Menos realista e mais ensimesmada, poderia-se pensar que a literatura contemporânea também é menos politizada. A geração atual está, de fato, menos interessada do que a anterior em questões explicitamente políticas, como desigualdade social e ideologia. Os escritores mais jovens eram muito novos quando a ditadura militar chegou ao fim, nos anos 1980, e a luta pela liberdade tomou conta da sociedade brasileira.

Michel Laub é exemplo de autor que mistura ficção e elementos autobiográficosFoto: Renato Parada

Mas, como destaca o crítico literário Miguel Conde, "a força política de um texto literário não depende do enredo". Escrever sobre política não é mais falar explicitamente sobre ideologia, mas sim tratar de questões do cotidiano, como o papel da mulher na sociedade ou o cotidiano na cidades, concorda Resende. Um exemplo é o romance Cidade de Deus, de 1997, em que Paulo Lins tematiza o cotidiano violento do bairro carioca homônimo a partir da própria experiência como morador.

Profissionalização e globalização

Se quanto aos temas ainda é possível identificar tendências na nada homogênea geração atual, em termos formais e estilísticos há menos variáveis comuns. Um aspecto recorrente é a escrita em primeira pessoa, como aponta o escritor Luiz Antonio de Assis Brasil, professor de literatura da PUC-RS. "Os jovens hoje, de uma maneira esmagadora, falam na primeira pessoa."

Um consenso entre os especialistas é que os escritores brasileiros estão se profissionalizando. "Escritor nunca havia sido profissão no Brasil", diz Resende. Era preciso exercer outra atividade para ganhar a vida. Hoje, cada vez mais autores buscam viver da literatura. É o caso de Saavedra, que se diz "escritora em 100% do tempo", e de Luiz Ruffato, que deixou o jornalismo para dedicar-se somente à literatura.

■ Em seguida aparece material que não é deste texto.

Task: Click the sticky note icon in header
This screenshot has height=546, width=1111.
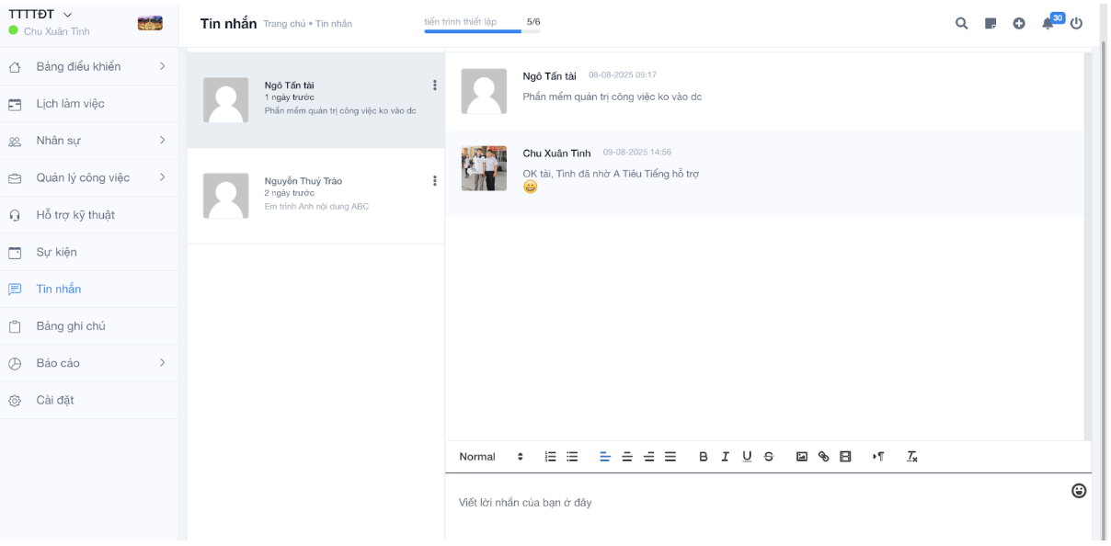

Luiz Ruffato deixou o jornalismo para dedicar-se à literaturaFoto: Márcia Zoet

Além disso, Conde aponta que hoje o autor atua como um "vendedor do próprio texto", percorrendo eventos literários, como a Festa Literária Internacional de Paraty (Flip), e participando de redes sociais para divulgar seu trabalho.

Assis Brasil vê também uma busca incessante pela qualidade do texto – algo que se perdeu a partir do Modernismo. "Percebo o quanto os jovens escritores querem ser competentes. Escrevem, reescrevem e reescrevem", afirma o escritor, que ministra uma das mais famosas oficinas de escrita literária do Brasil.

Com escritores mais preparados e uma literatura madura – capaz de falar de qualquer tema –, o Brasil tem maior chance de projetar sua produção literária no mundo globalizado. A temática urbana também torna os escritos brasileiros mais universais, já que a cidade funciona como "uma rede mundial de problemas comuns", como define Costa Pinto.

Assis Brasil ressalta que a literatura brasileira atual poderia ser assinada por qualquer escritor de qualquer parte do mundo. "É uma literatura com uma temática sintonizada com todas as literaturas de grande produção", completa Resende.